Figure 2 (Key Figure):. Strategies for obtaining glial cell-enriched brain organoids.

(A) Long-term culture of neural organoids promotes astrocyte differentiation as radial glia progenitors undergo the neurogenic-to-gliogenic transition. Long-term maintenance of neural organoids can be further improved by slicing spherical organoids and maintaining sliced organoids to allow efficient nutrient and oxygen exchange. Astrocyte-enriched neural organoids can be used to study astrocyte lipid metabolism and astrogliosis in AD, among other roles. (B) Supplying key signaling molecules required for oligodendrocyte progenitor cell (OPC) and oligodendrocyte differentiation, including platelet-derived growth factor AA (PDGF-AA), insulin-like growth factor 1 (IGF-1), and thyroid hormone (T3), promotes OPC and oligodendrocyte differentiation in myelinoids. Patterning myelinoids towards ventral spinal cord identity can further improve myelination. Oligodendrocyte-enriched myelinoids can be used to study the effects of myelination and myelin breakdown in AD. (C) Given that microglia arise from a different germ layer (mesoderm) than do neural tissues (ectoderm), generation of microglia-containing neuroimmune organoids (NIOs) can be achieved by seeding induced pluripotent stem cell (iPSC)-derived microglia into differentiated BOs. To obtain microglia, iPSCs are differentiated into an erythromyeloid progenitor-like intermediate followed by microglia differentiation and maturation in the presence of transforming growth factor β (TGF-β), interleukin 34 (IL-34), and macrophage colony-stimulating factor (M-CSF). Microglia-enriched NIOs can be used to study phagocytosis of toxic debris and microgliosis in AD.

Figure 3:. Human organoid technology for modeling brain vascular systems.

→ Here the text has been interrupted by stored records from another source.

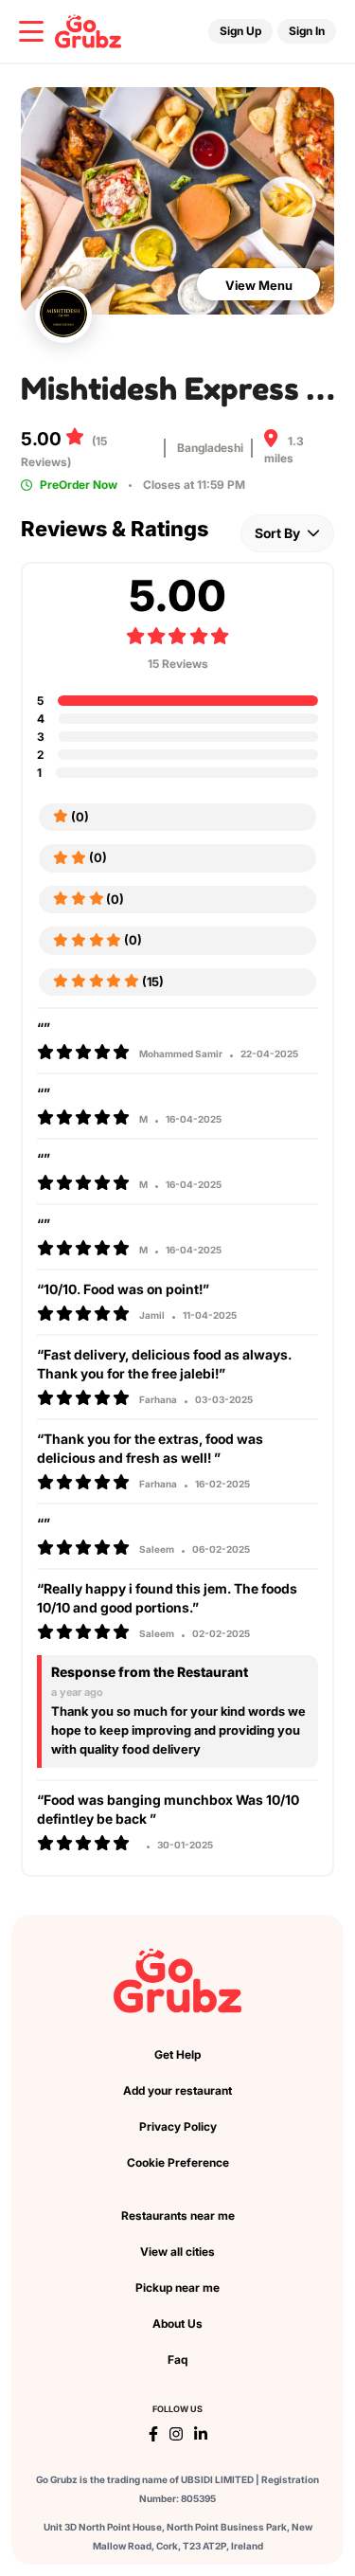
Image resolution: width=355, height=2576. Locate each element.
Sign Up (240, 31)
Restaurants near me (178, 2215)
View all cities (177, 2251)
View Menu (259, 285)
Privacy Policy (178, 2126)
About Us (177, 2323)
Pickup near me (177, 2287)
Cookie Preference (178, 2162)
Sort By (279, 533)
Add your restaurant (177, 2090)
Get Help (177, 2054)
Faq (177, 2359)
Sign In (307, 31)
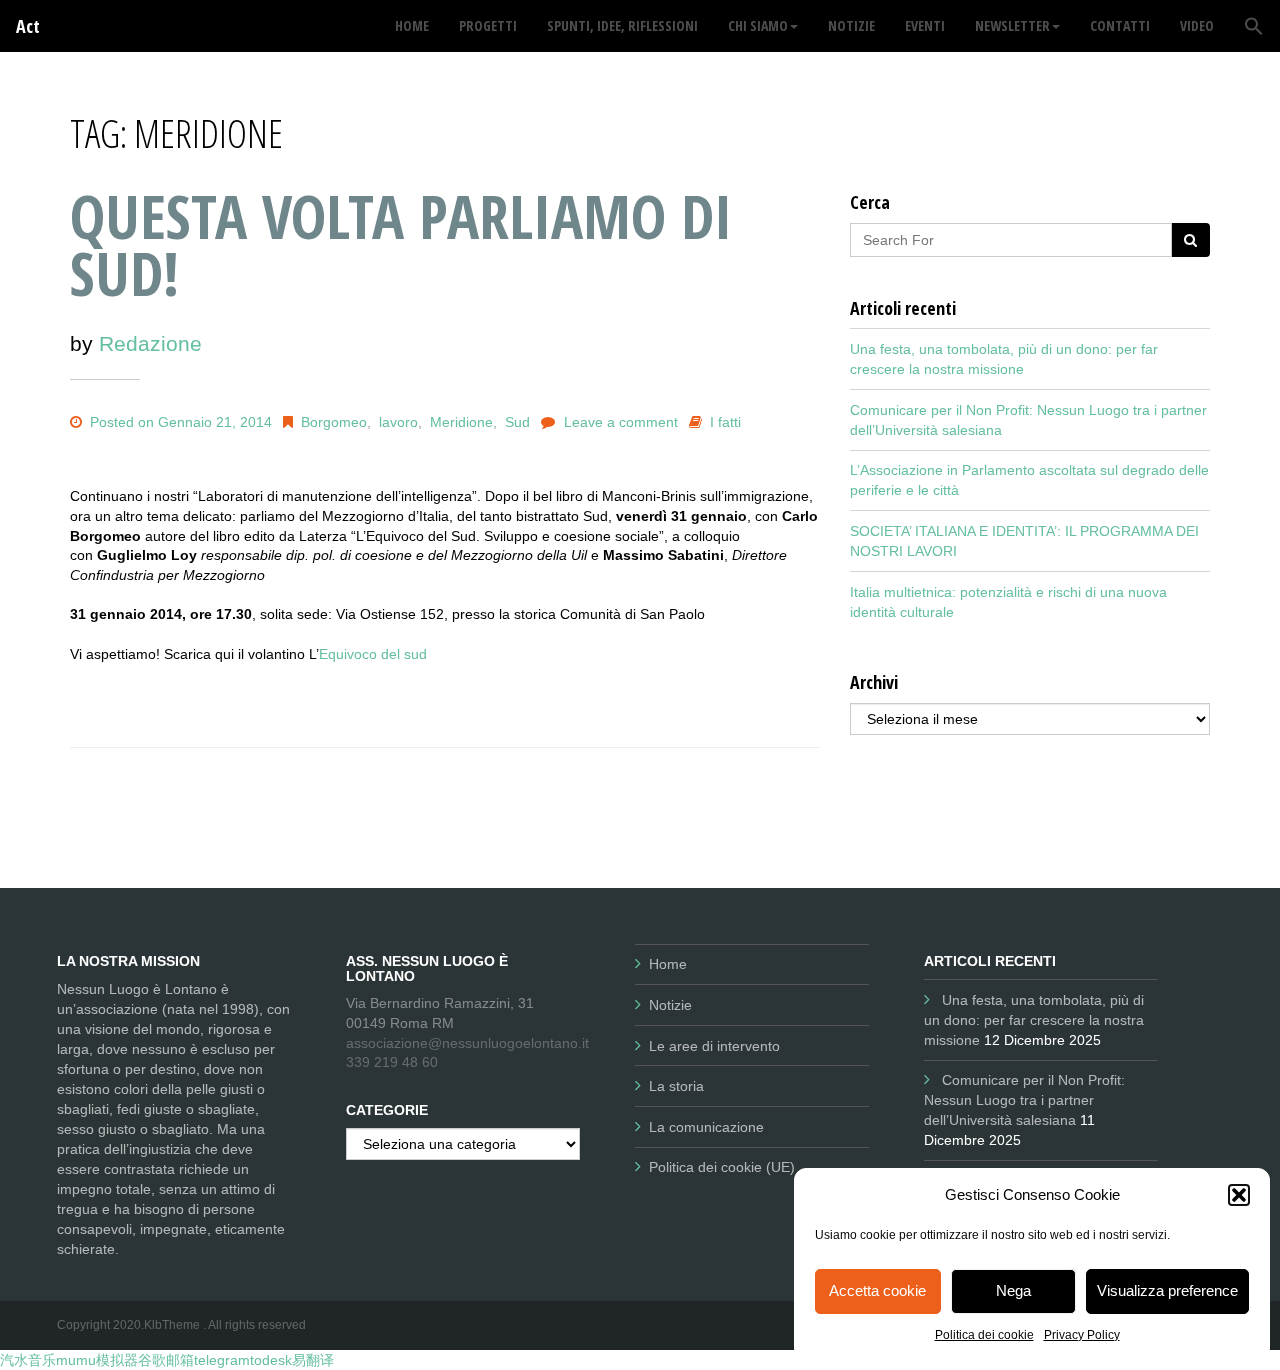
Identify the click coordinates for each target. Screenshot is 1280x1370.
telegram (222, 1360)
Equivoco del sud (373, 654)
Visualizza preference (1167, 1290)
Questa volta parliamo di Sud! (401, 244)
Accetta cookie (877, 1290)
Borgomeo (334, 422)
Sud (517, 422)
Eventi (925, 25)
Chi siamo (758, 25)
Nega (1013, 1290)
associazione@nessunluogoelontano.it (467, 1043)
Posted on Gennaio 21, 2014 (179, 422)
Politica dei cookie (984, 1335)
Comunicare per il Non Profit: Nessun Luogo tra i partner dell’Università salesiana (1024, 1100)
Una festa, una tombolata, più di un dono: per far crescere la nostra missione (1034, 1020)
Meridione (461, 422)
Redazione (150, 343)
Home (668, 964)
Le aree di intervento (714, 1046)
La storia (676, 1086)
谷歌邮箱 (166, 1360)
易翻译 (313, 1360)
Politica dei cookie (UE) (722, 1167)
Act (28, 26)
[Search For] (1190, 240)
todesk (271, 1360)
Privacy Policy (1082, 1335)
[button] (1239, 1195)
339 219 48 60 (392, 1062)
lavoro (398, 422)
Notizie (670, 1005)
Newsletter (1012, 25)
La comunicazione (706, 1127)
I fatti (725, 422)
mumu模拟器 (97, 1360)
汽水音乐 (28, 1360)
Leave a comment (621, 422)
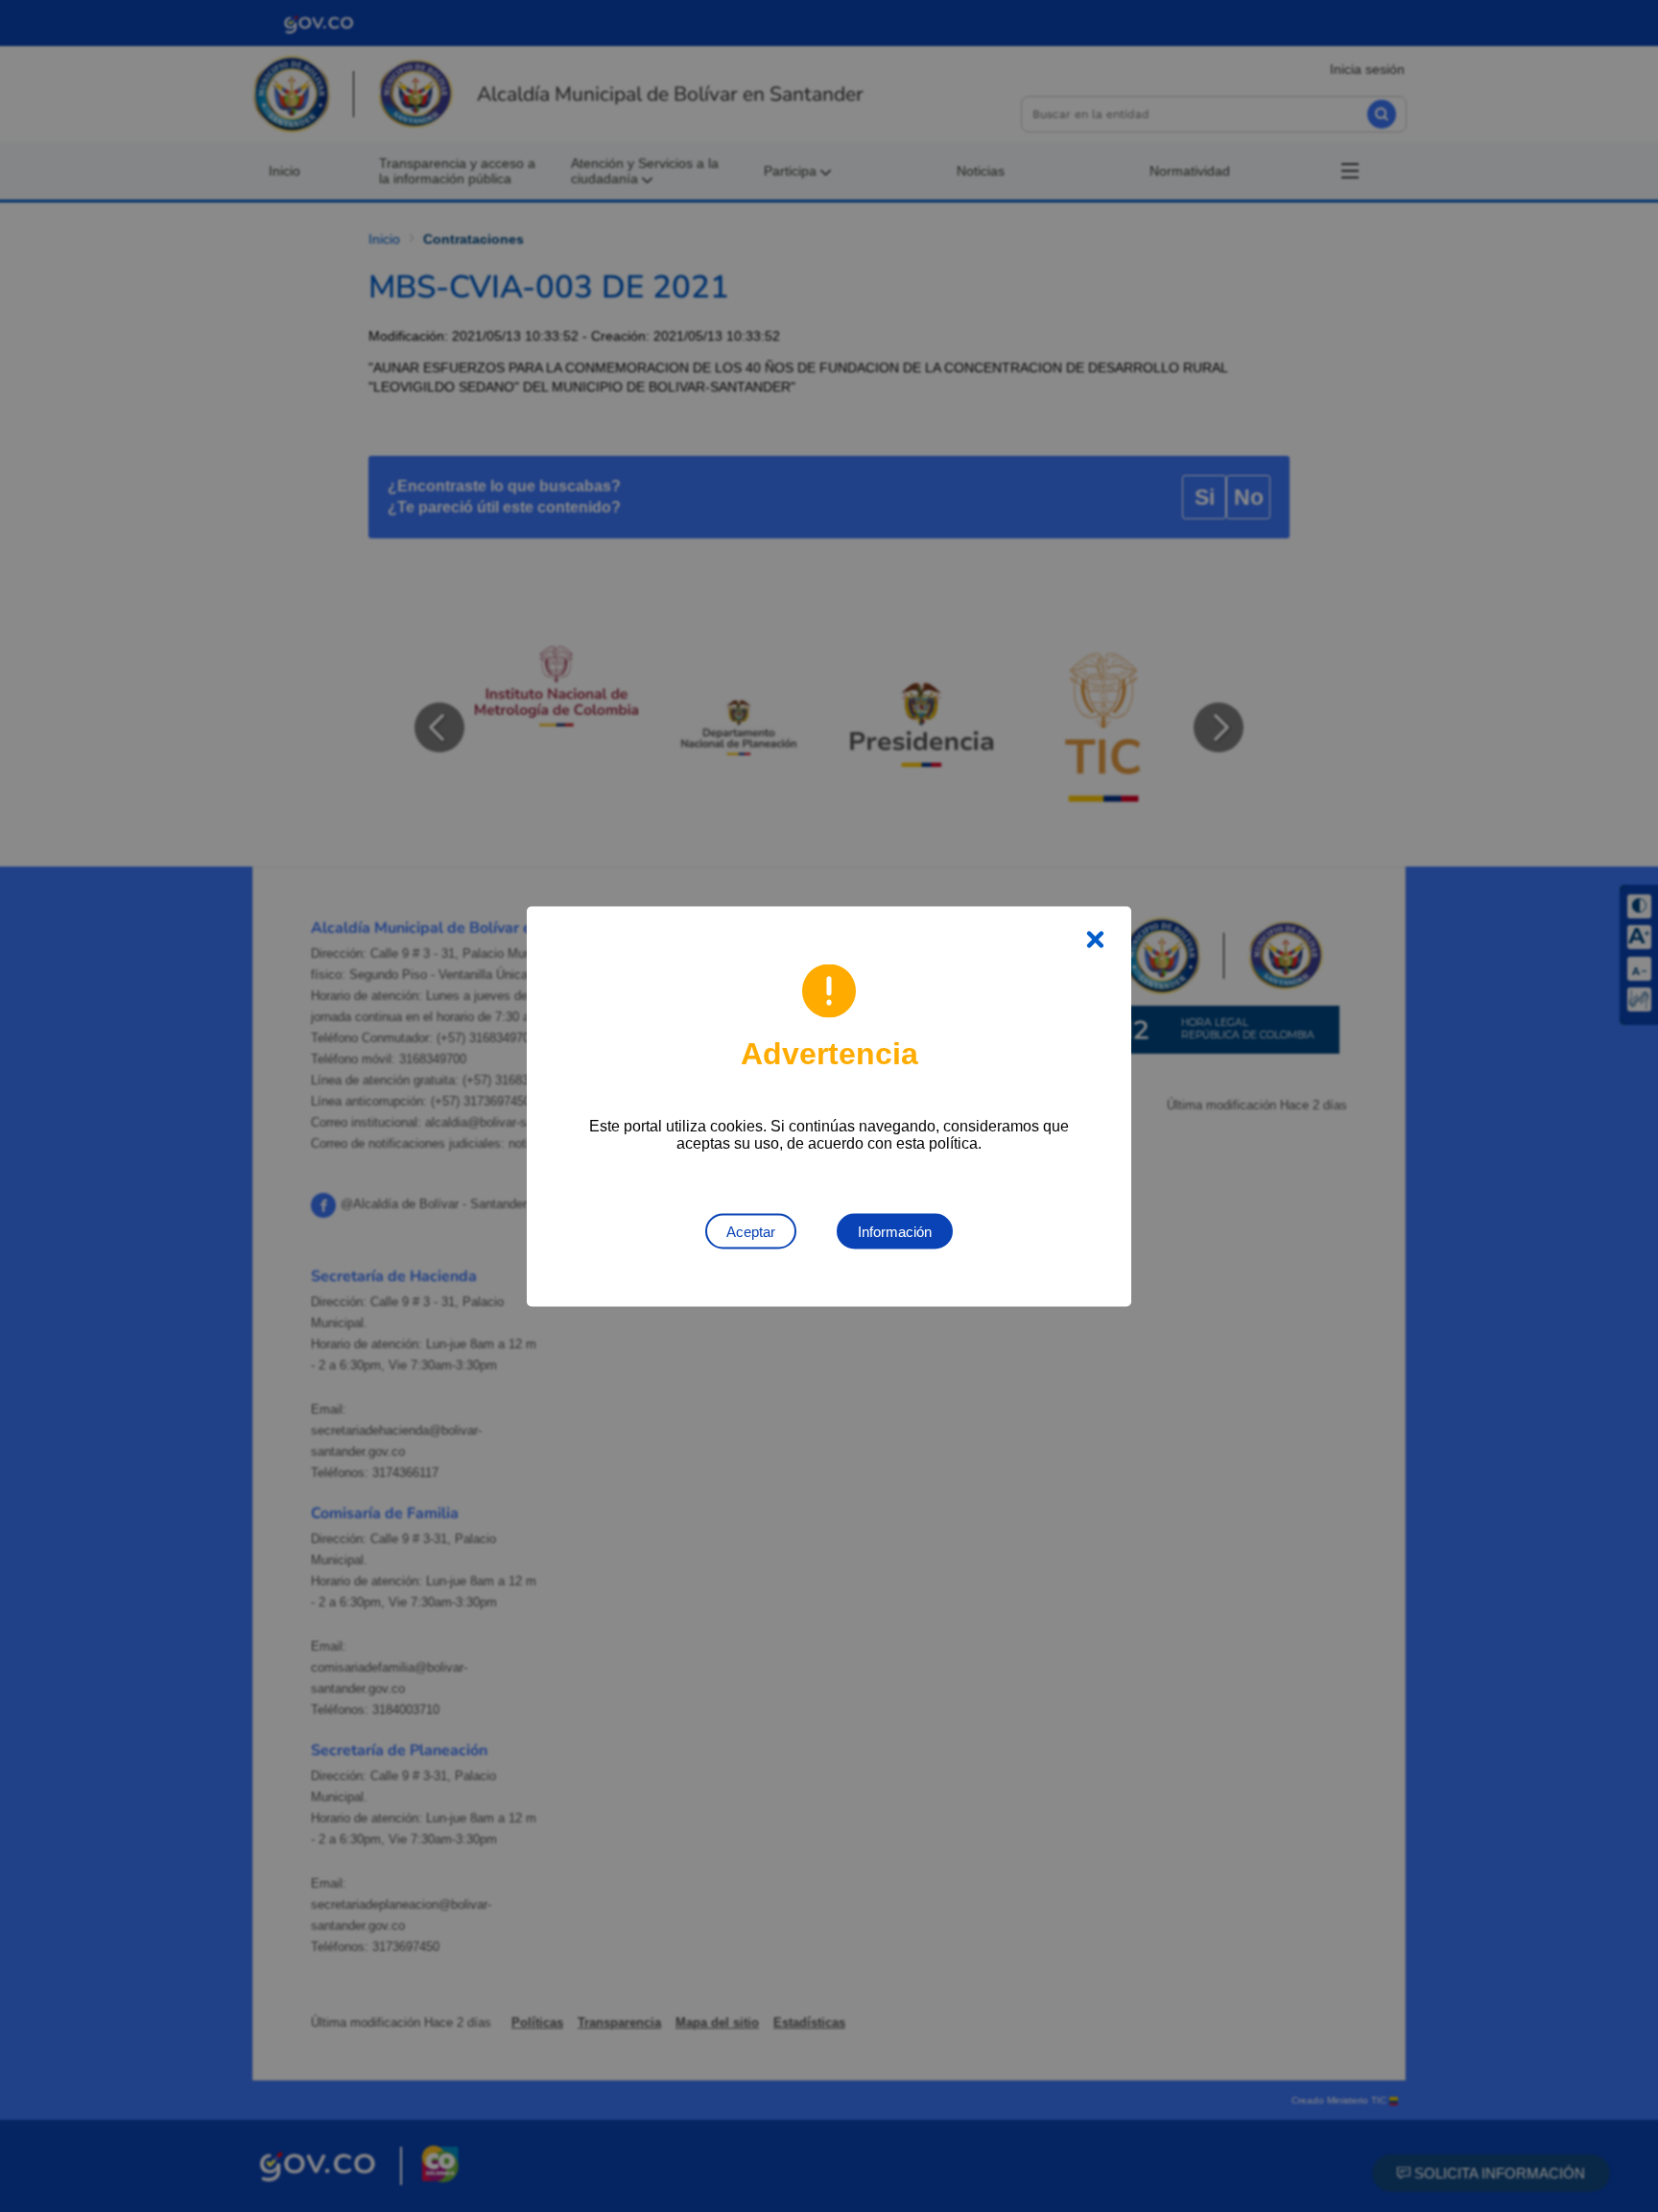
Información (895, 1231)
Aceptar (750, 1231)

(A) Vascularized BOs can be engineered by transcription factor-driven directed endothelial cell differentiation during BO generation. Alternatively, spheroids containing astrocytes, pericytes, and endothelial cells self-organize into distinct layers that form a blood-brain barrier (BBB)-like structure. Finally, organ-on-a-chip devices combine microfluidics with in vitro cell culture, enabling the desired layering of different BBB cell types to be achieved. (B) Differentiation of choroid plexus organoids (ChPOs) enables modeling of the blood-cerebrospinal fluid (B-CSF) barrier and the production of CSF-like fluid. Furthermore, ChPOs may be used to study the changes in CSF composition during AD progression as well as to uncover AD-relevant CSF biomarkers. (C) Organoid models of brain vascular systems recapitulate key elements of the BBB and the B-CSF barrier. For example, BBB models contain endothelial cells, pericytes, and astrocytic end-feet as well as express genes encoding tight junction and channel proteins, such as aquaporin 4 (AQP4). ChPOs contain secretory epithelium producing CSF-like fluid as well as express genes encoding tight junction proteins, such as claudin 1 (CLDN1), and proteins required for CSF secretion, such as aquaporin 1 (AQP1). Therefore, the BBB and B-CSF barrier models can be used to study various aspects of vascular dysfunction associated with AD, and explore novel directions for AD research, such as the roles of peripheral lipoproteins and ApoE as well as the adaptive immune system in AD progression.